WRITTEN EXERCISE >> Put each line of the data below into a numbered list, skipping any blank lines and leaving the pictures out.

## Start

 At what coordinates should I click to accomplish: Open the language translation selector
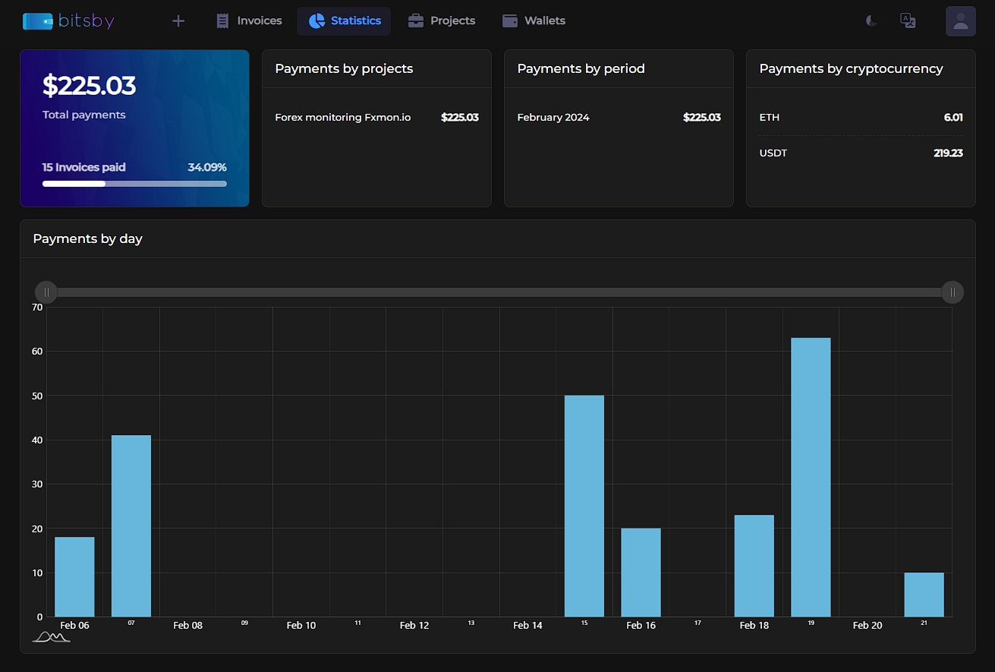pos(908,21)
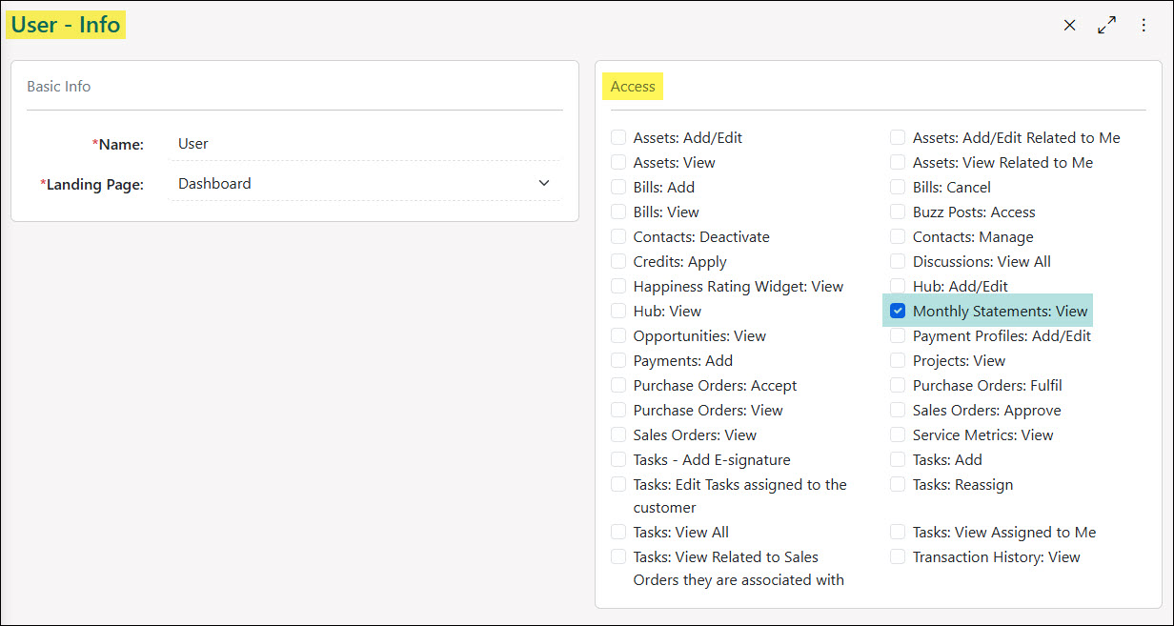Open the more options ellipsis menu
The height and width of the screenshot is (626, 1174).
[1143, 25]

## End

THE RESULT >>
1.  At what coordinates should I click to accomplish: Open the language translation selector
2. pos(908,21)
3. Open the more options ellipsis menu
4. The height and width of the screenshot is (626, 1174).
5. [1143, 25]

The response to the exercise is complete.